# Help with Case Cooling



## Domer_und (Apr 11, 2005)

My current case (Antec P160) seems to get hotter than the room temp than I would expect (Bios shows MB Temp at 36-40 C).

I was wondering if anyone had some advice on how to provide better case airflow and cooling.

Currently I have an intake fan on the front (120mm) and a fan blowing out the back (120mm). I am using the stock CPU heatsink and Fan for my P4 630. 

My problem seems to be airflow and I have not done a very good job of organizing my cables...I would like suggestions on how to clean up these cables as well as I think that will help provide better airflow and help recycle the air more efficently into my case. Thanks for the help.

Domer


----------



## Guest (Apr 13, 2005)

Hi,

Your temps as reported are fine. Most of these units run 38 to 44C and some even up to 50 at rest and somewhere between 55 to 63C under stress. Unless you are seeing temps above that range, I would not worry about it. Those 120mm fans are great and do a nice job of cooling without the noise.

Oh, in my opinion, it is always worth the money on these units to buy the round cables to replace those wide ribbon cables. They are easier to route, take up less space, allow better ventilation, and the better ones just do a wonderful job.


----------



## blackduck30 (Sep 7, 2004)

I am also a great fan of the 120mm units , The round ide cables Mark mentioned are a great idea, I recently sleeved most of my cables and bundled as many as I could into the one sleeve, this let me tidy up things. If you have a window it is great as you can get UV reactive sleeving or you can get just plain black which looks good also. It is not a job for the faint hearted though it took me about 8hrs to do mine and it can be tedious but the end result is great


----------



## Domer_und (Apr 11, 2005)

I think I'll go look at the round cables for my drives. The ribbon cables are the biggest problem and that seems to be an easy fix. I'll also need to organize my Power supply lines much better. Maybe the wrapings will help hold all them together. I'll need to look into it a bit more. Finally I have all these wires coming from the top of my case to the MB (PWR, USB, etc) I'l need to look at how to route this lines better. If I do this in 8 hours I'll be happy! I think I'll take it a little at a time. Just doing a few lines each weekend. 
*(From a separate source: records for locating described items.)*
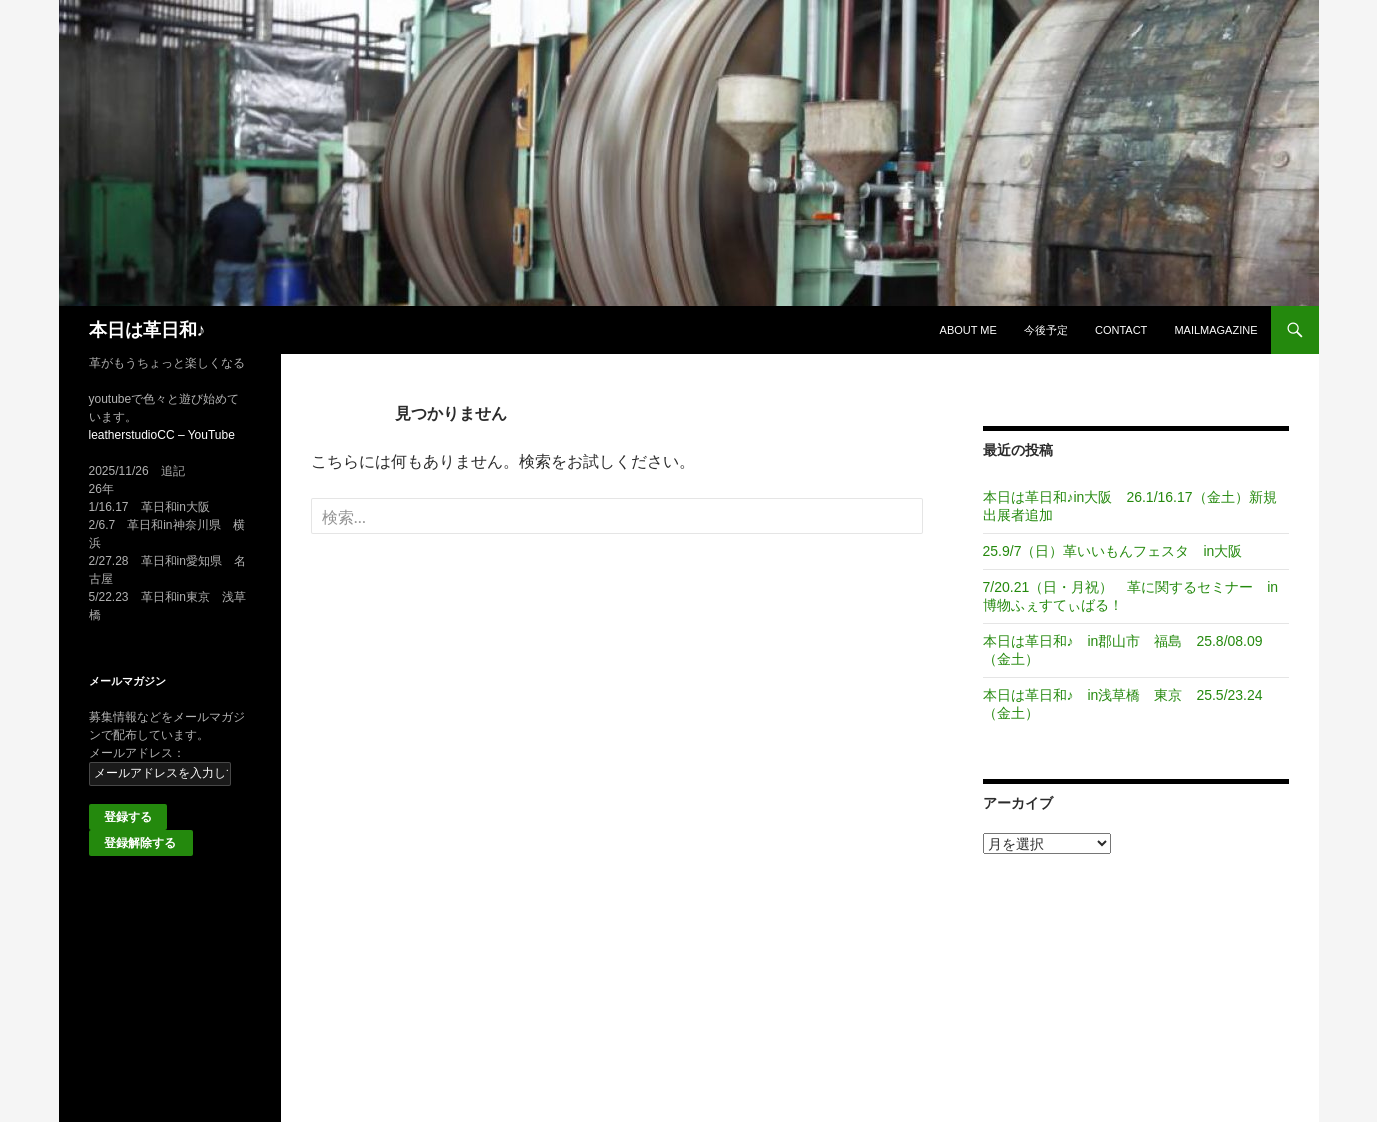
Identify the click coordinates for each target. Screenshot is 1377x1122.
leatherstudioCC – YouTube (162, 435)
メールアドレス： (137, 753)
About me (968, 330)
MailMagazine (1215, 330)
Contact (1121, 330)
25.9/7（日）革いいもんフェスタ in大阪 (1113, 551)
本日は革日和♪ (147, 330)
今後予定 (1046, 330)
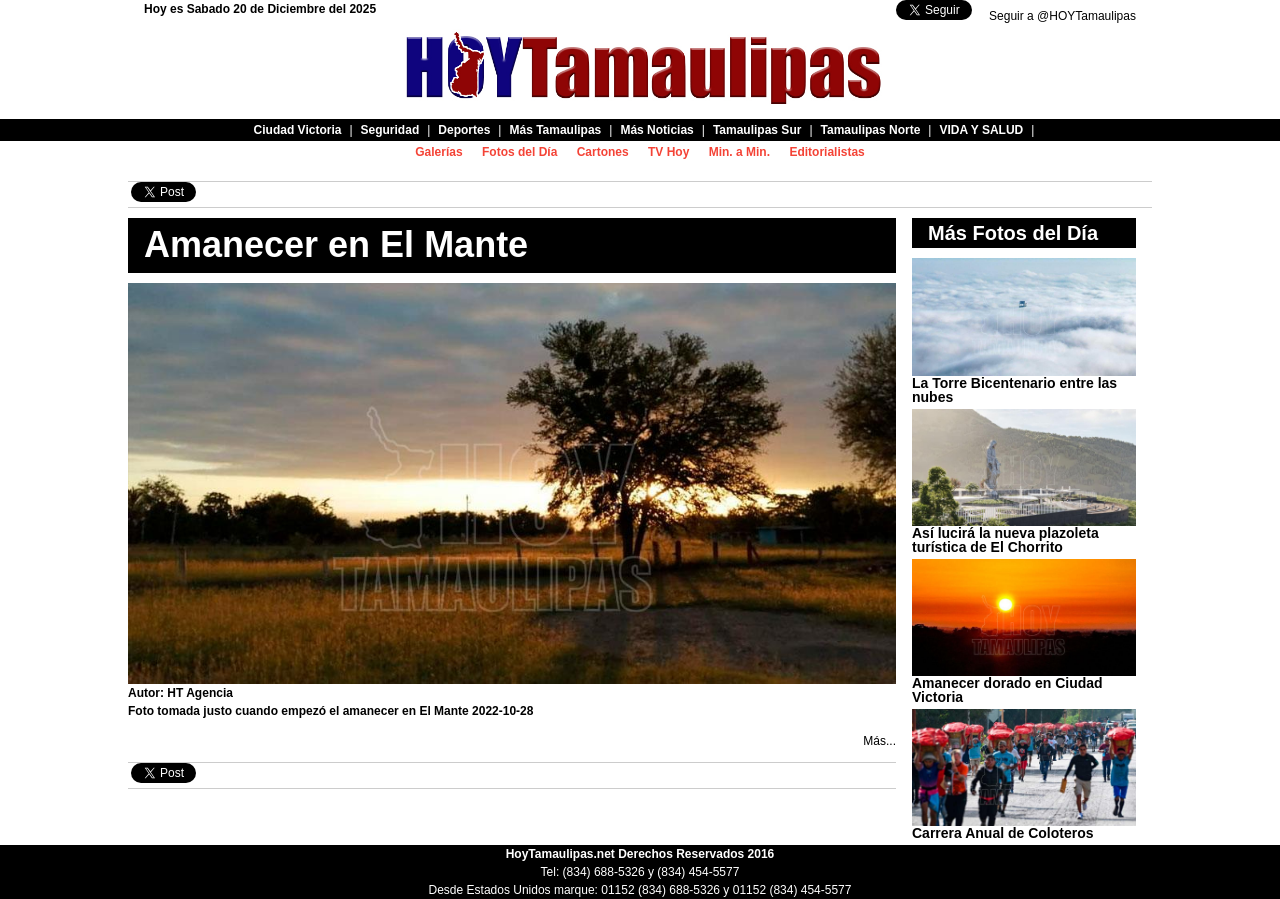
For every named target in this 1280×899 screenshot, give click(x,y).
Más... (879, 741)
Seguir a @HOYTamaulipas (1062, 16)
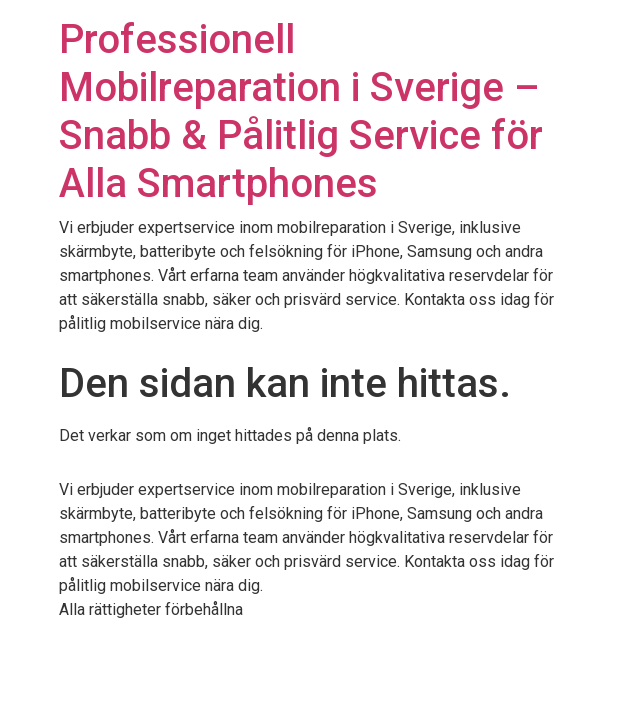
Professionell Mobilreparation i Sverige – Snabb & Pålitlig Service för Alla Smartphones (301, 111)
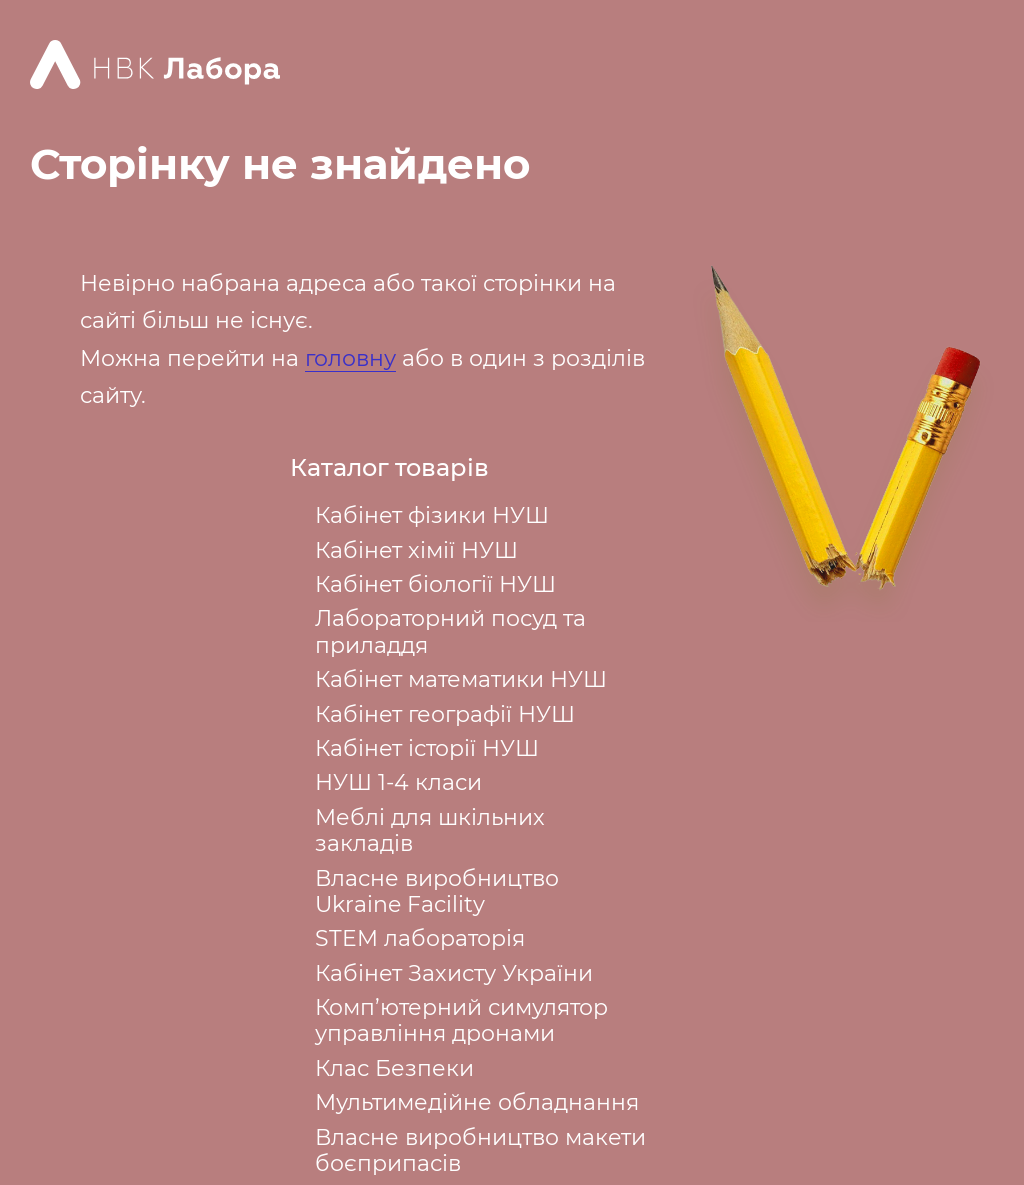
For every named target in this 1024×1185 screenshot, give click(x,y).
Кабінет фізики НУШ (432, 515)
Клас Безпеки (394, 1068)
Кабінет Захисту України (454, 973)
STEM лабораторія (420, 938)
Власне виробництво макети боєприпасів (480, 1150)
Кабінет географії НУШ (445, 714)
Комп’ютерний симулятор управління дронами (461, 1020)
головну (350, 358)
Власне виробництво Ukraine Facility (437, 891)
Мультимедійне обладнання (477, 1102)
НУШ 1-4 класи (398, 782)
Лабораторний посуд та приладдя (450, 631)
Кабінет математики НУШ (461, 679)
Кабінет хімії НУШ (416, 550)
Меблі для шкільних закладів (430, 830)
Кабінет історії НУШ (427, 748)
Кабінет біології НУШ (435, 584)
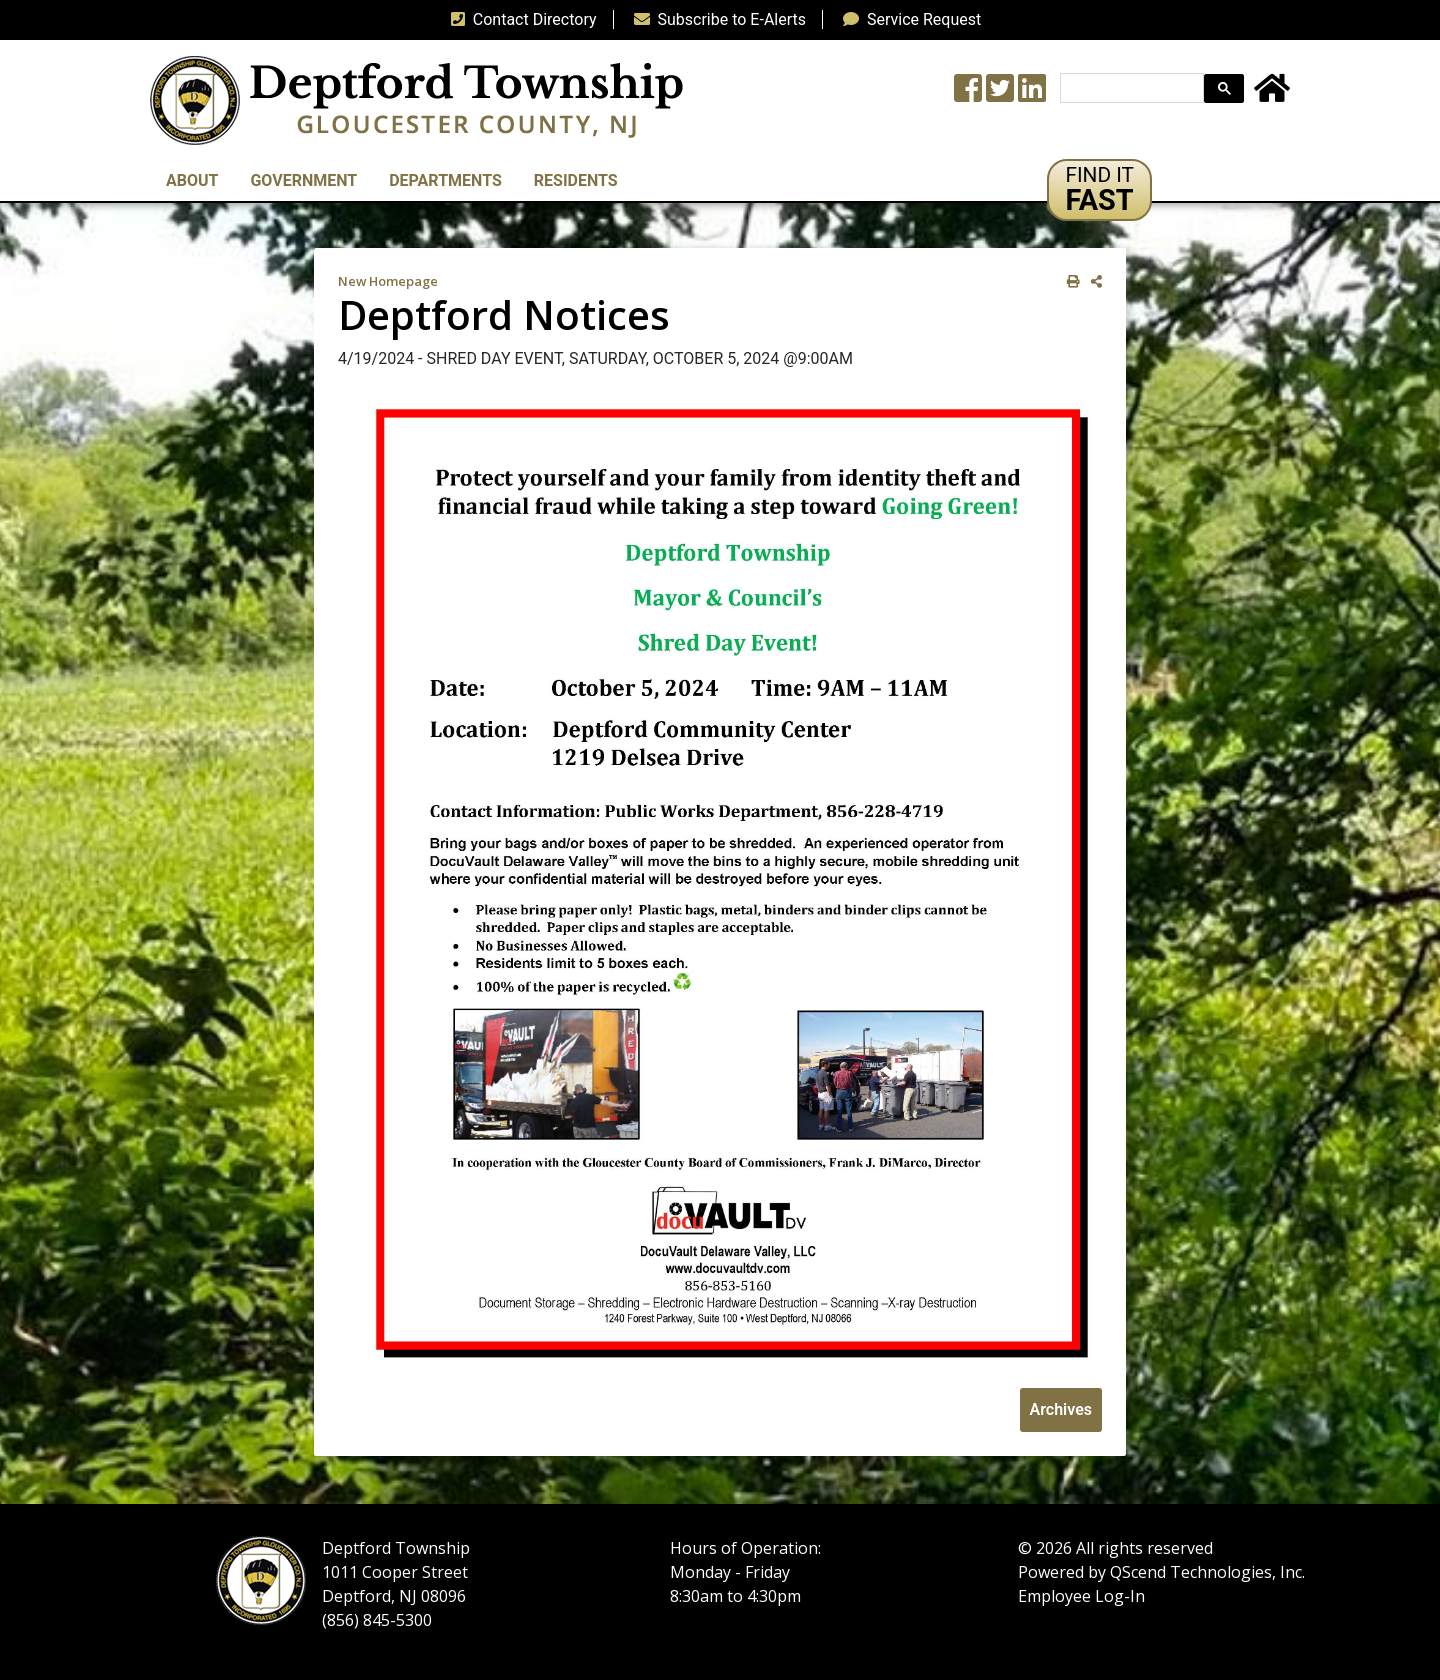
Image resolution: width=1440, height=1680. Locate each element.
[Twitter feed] (1000, 94)
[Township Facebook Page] (968, 94)
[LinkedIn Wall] (1032, 94)
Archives (1061, 1409)
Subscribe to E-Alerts (716, 19)
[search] (1130, 88)
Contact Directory (520, 19)
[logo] (416, 99)
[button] (1099, 190)
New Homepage (388, 281)
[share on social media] (1092, 281)
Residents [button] (576, 180)
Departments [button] (445, 180)
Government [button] (303, 180)
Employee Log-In (1081, 1596)
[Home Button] (1272, 94)
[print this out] (1069, 281)
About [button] (192, 180)
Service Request (908, 19)
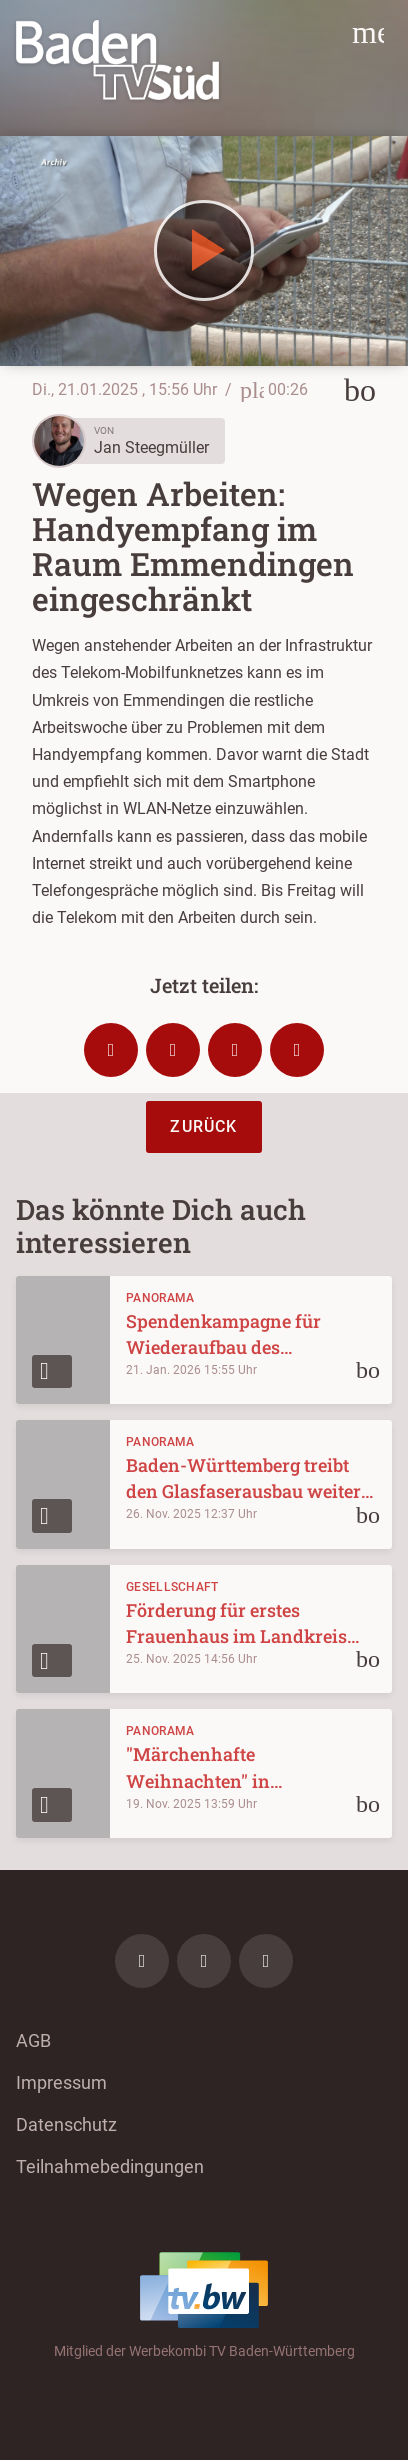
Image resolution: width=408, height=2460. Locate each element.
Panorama (160, 1298)
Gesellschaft (172, 1587)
Thanks for the advice and help.

Domer


----------



## Sarkast (Sep 12, 2004)

Easy fix usually is:
Take all cables not used and bundle them and tuck them either behind the optical drives or under them. Round cables are good - just make sure not to get ripped off. I see companies sell them for 6-10$ plus shipping - when you can buy them for 1-2$.
And a few cable ties in the right places can work wonders...


----------



## 2ply (Jan 11, 2005)

Personally, I'm a BIG fan of mounting a 120mm fan on top of the case. Everytime I set up a case, I put one intake on the front, then one exhaust on the top of the case(which normally requires dremmel work), and if needed, sometimes a 120mm fan mounted on the back as high as I can mount it.

In my experiences, this has GREATLY improved cooling in most of the cases I've worked with. Also, wire wrap I find is great, the stuff that isn't one solid wrap I am a huge fan of. This stuff, in my experiences, is just easier to work with and if you have the money for alot of it, can wrap larger bundles into it.


----------



## Domer_und (Apr 11, 2005)

I switched out the IDE cables for round ones and ran into an interesting problem...

My CDRW starting acting funny. The light blinks all during bootup, the first time I booted my system it hung after the Windows XP boot screen. Any ideas whay a simple switch of a cable would cause such issues?

Domer


----------



## Sarkast (Sep 12, 2004)

Maybe you got a bad cable ?


----------



## Domer_und (Apr 11, 2005)

All is good now. my CPU temp and case temp has dropped all drives work! Thanks for al the advice...


----------